ARN

Google releases differential privacy pipeline for Python

PipelineDP allows datasets containing personal information to be aggregated in a way that preserves the privacy of individuals.

Google is extending differential privacy capabilities to the Python language, with an open source tool for creating pipelines that aggregate data containing personal information in a way that preserves the privacy of individuals.

PipelineDP, developed in partnership with OpenMined and accessible from the project website, is still in an experimental stage. 

With differential privacy, useful insights and services can be provided without revealing any information about individuals. PipelineDP follows the 2019 launch of an open source version of Google’s foundational differential privacy library, which works with the  C++, Go, and Java languages.

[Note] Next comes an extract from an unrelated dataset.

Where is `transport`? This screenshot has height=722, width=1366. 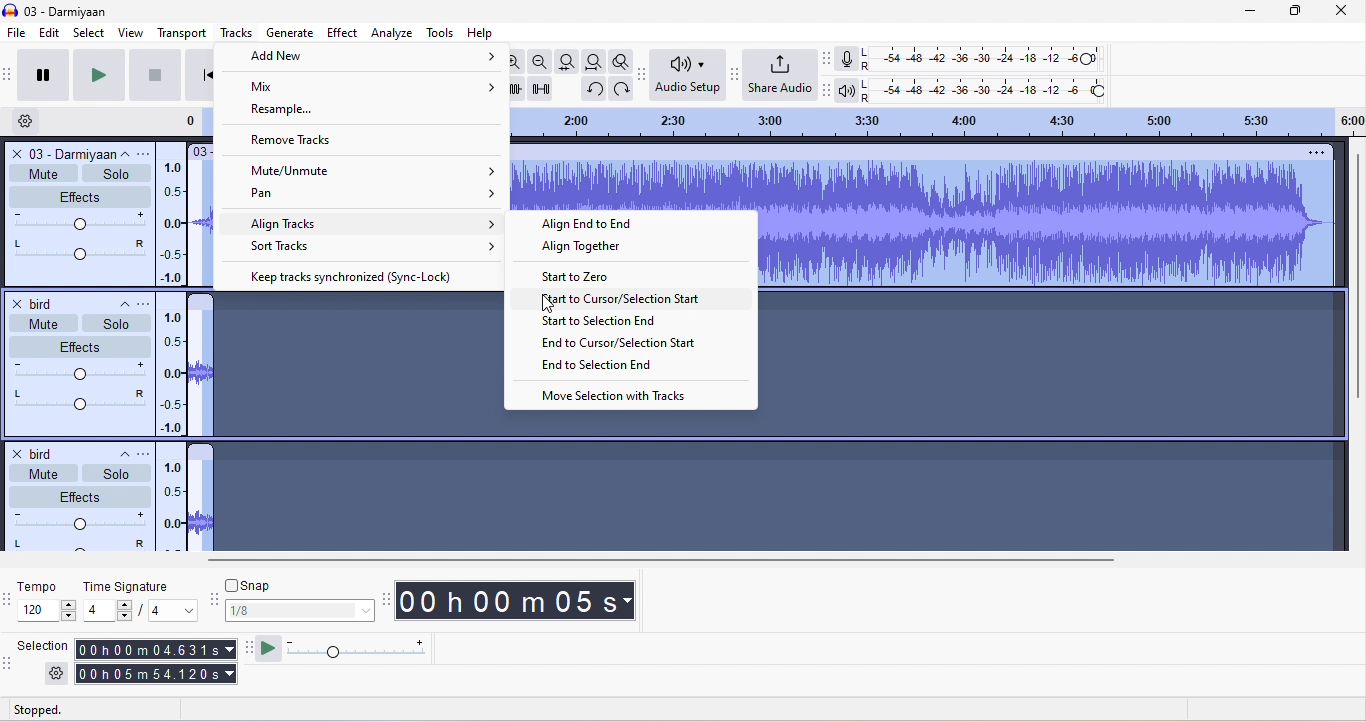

Developers, researchers, and companies can use the new Python library to build applications with privacy technology that enables them to gain insights and observe trends from datasets while protecting and respecting individual privacy, Google said. 

PipelineDP can be used with the Apache Spark and Apache Beam frameworks for data processing. It already has enabled users to begin experimenting with new use cases, such as showing a website’s most-visited pages on a per country basis in an aggregated, anonymised way.

Google also is releasing a differential privacy tool to allow practitioners to visualise and tune parameters used to produce differentially private information. In addition, Google researchers have published a paper that shares techniques for scaling differential privacy to datasets of a petabyte or more.